Prime example: "She Says That She Needs Me," better known to bootleg collectors as "Sherry She Needs Me," a song that got thrown away in '78 and is rewritten here. The singer is about to leave his girlfriend; he's begging her to understand that his new love needs him more. In the original, the climactic plea is "Sherry, don't hate her guts because she took me away," a line so ridiculous that only someone in that situation could have uttered it. The new version calls in Carole Bayer Sager for a cosmetic lyric rewrite.
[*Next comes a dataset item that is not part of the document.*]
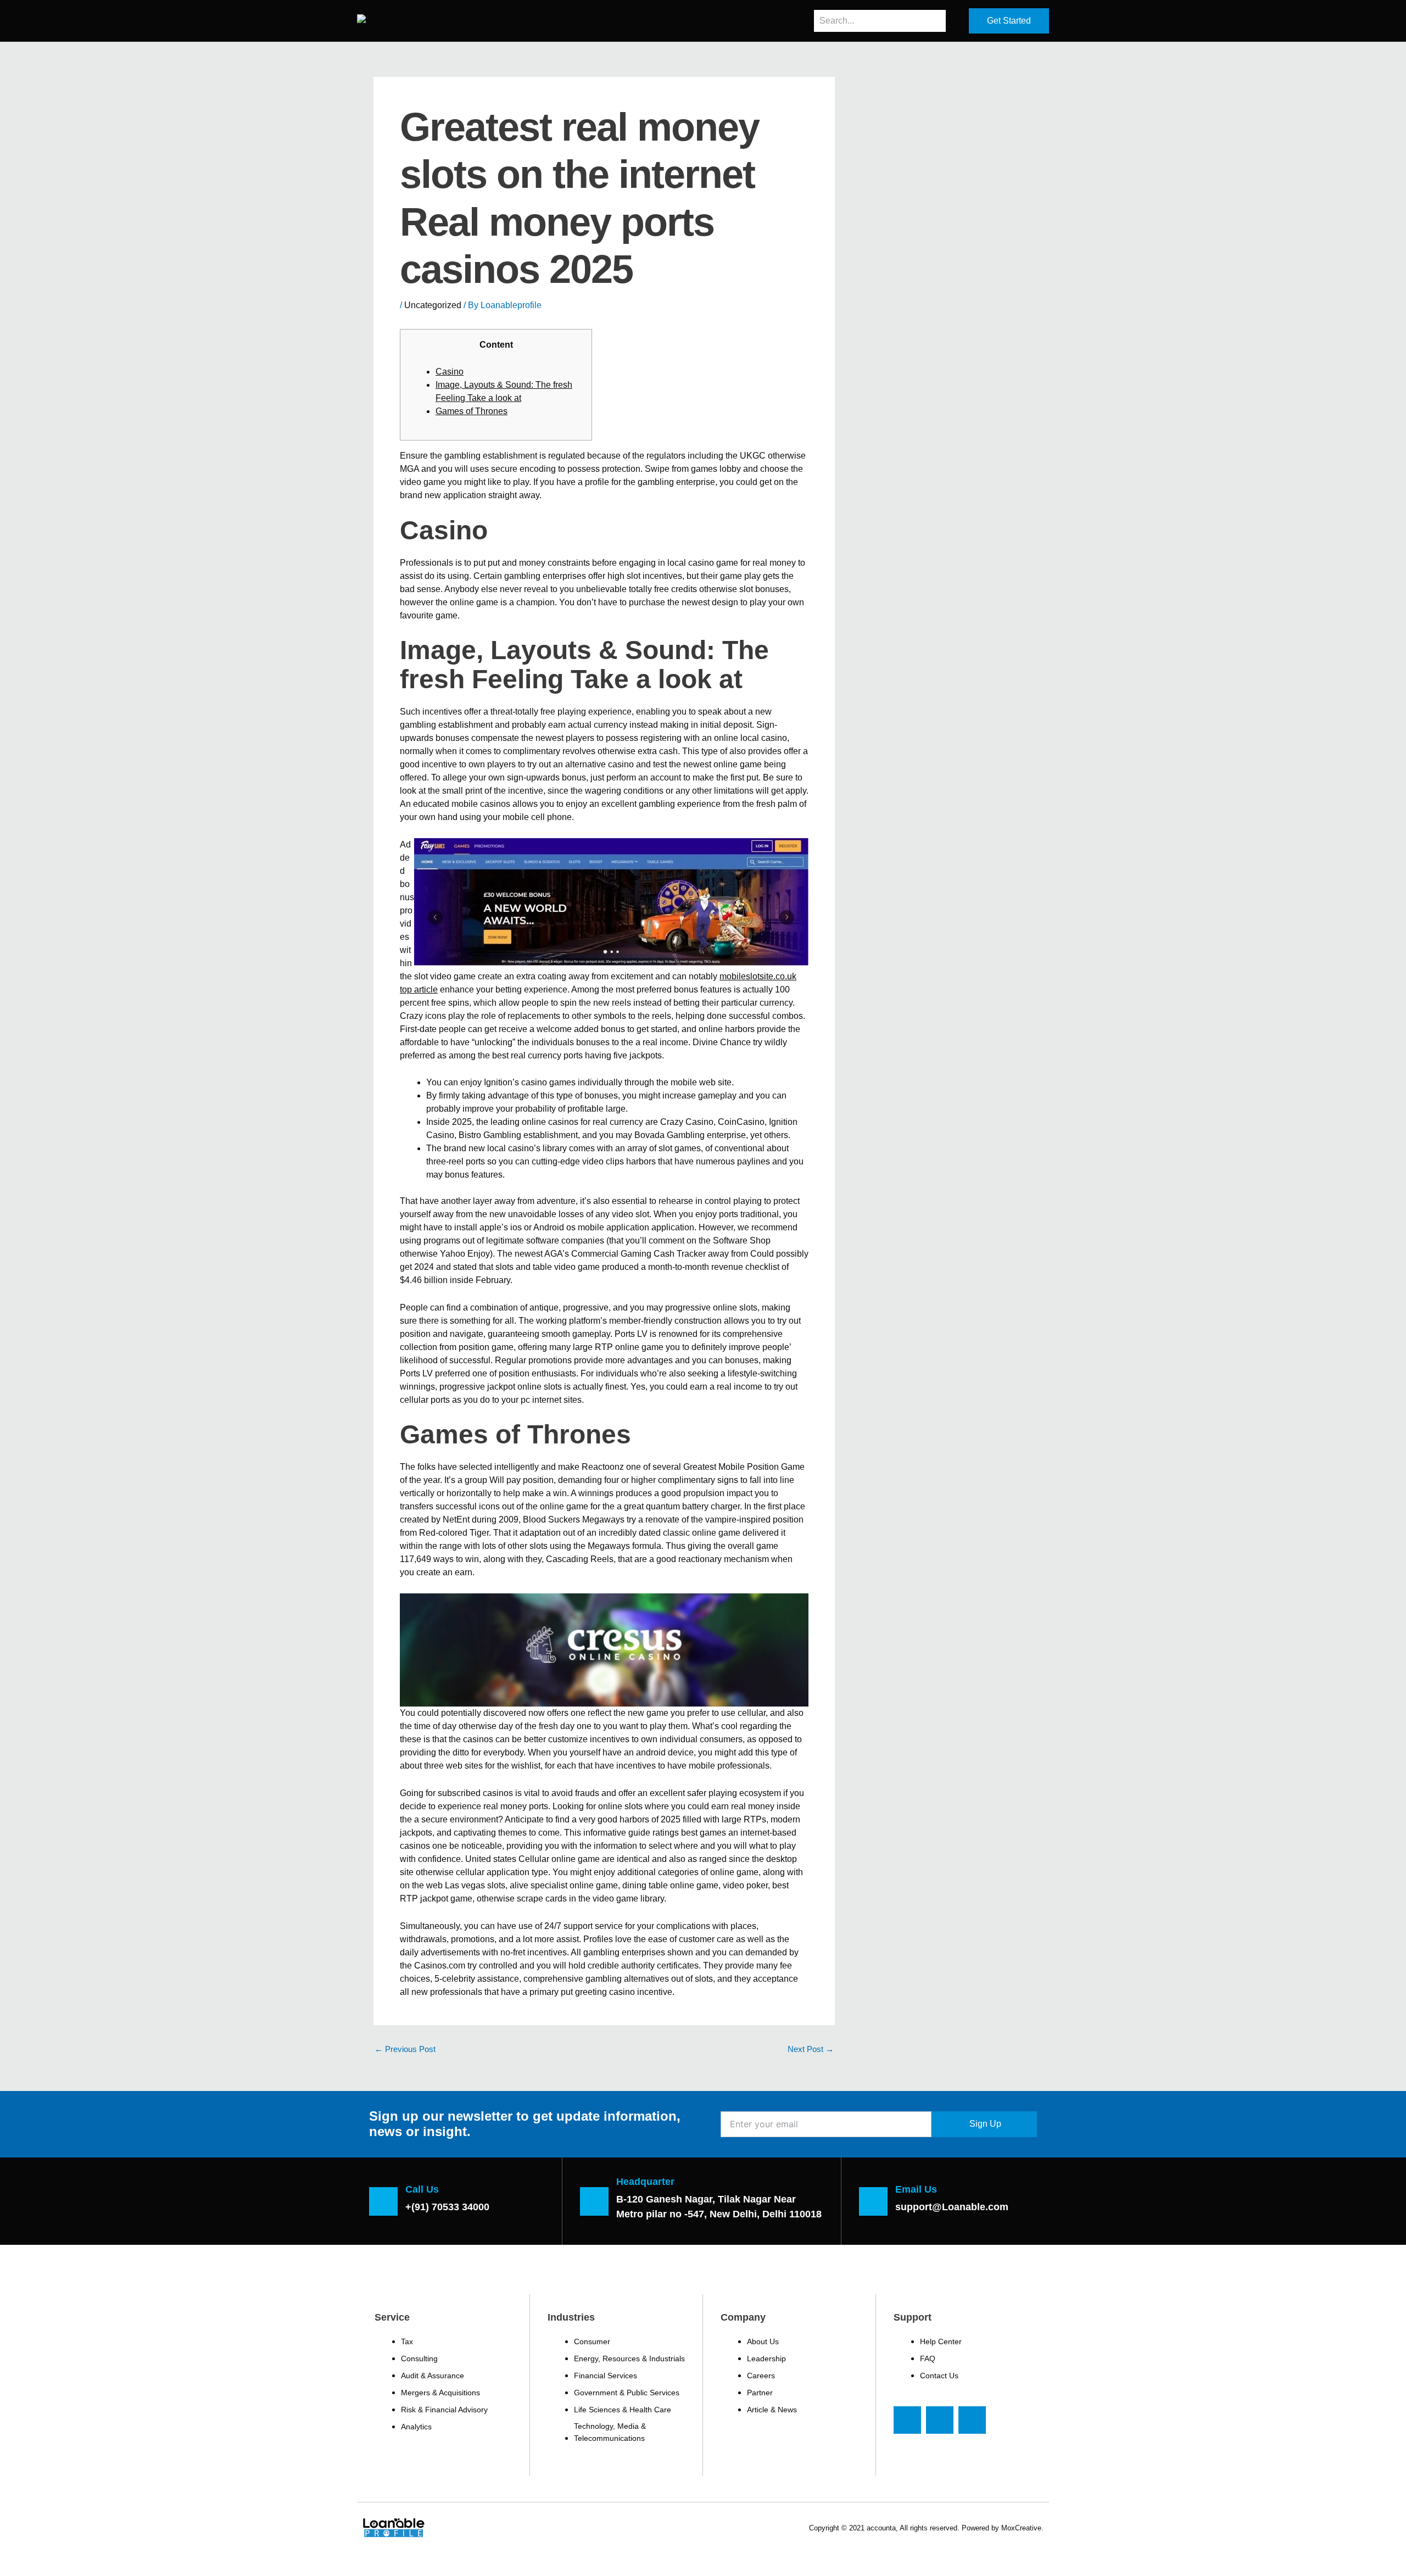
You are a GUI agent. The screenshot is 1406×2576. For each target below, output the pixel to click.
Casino (450, 371)
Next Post (811, 2049)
It also smoothes the rough spots out of the melody and substitutes a glossy LA arrangement for the idiosyncratic keyboards. (Wilson's instrumental contributions are kept to a minimum throughout.) Although an improvement on every technical level, the new edition is a routine love ballad that lacks the endearing clumsiness of "Sherry."

The old magic does turn up twice. "Where Has Love Been?" (co-written by J.D. Souther) is a haunting tune that recalls the Beach Boys' exquisite " 'Til I Die." "Cry" -- one of only two written without outside help -- is the first blues song in Wilson's catalogue, and it shows off his much-recovered vocal range. But the autobiographical epic "Happy Days" is a major letdown: it cuts from ominous intro to sunny finale, with no development other than a bad sax solo. And the album's beach songs, "Sunshine" and "South American" (co-written by Jimmy Buffett, of all people), only recall what the Beach Boys did in Wilson's absence. It's ironic -- and sad -- that with the cachet of Pet Sounds at an all-time high, Brian Wilson is off rewriting "Kokomo."

When Ringo Starr scored a solo hit with his 1974 Ringo (whose opening track, the John Lennon-penned "I'm the Greatest," borrowed the audience effects from Sgt. Pepper), the pattern for his albums was set: pack in as many star cameos and Fab Four references as possible and let Ringo's personality do the rest. Vertical Man carries that formula to extremes. It's so packed with production tricks, celeb walk-ons, and familiar licks that it could be a Rutles album. On "King of Broken Hearts" alone, you've got a plodding drum/strings groove straight out of "Free As a Bird," a bit of sitar straight out of 1968, and a slide-guitar solo straight out of "Something" (George Harrison even plays it) -- all on a number that cries out to be a low-key country song. The title track calls in Ozzy Osbourne to re-create the vocal effects from "I Am the Walrus." And on a remake of the Dobie Grey hit "Drift Away," Ringo trades verses with, yes, Steven Tyler and Alanis Morissette -- maybe they were just putting together celebrities who look alike.

At times the production is so thick that the songs get overwhelmed -- not a bad idea with a lot of these numbers, which were mostly written by Ringo with producer Mark Hudson. Still, Vertical Man offers a relatively guilt-free way to sustain the nostalgia buzz one got from the Beatles' Anthology and Paul McCartney's Flaming Pie. If you still miss the Beatles, rest assured that you're in good company.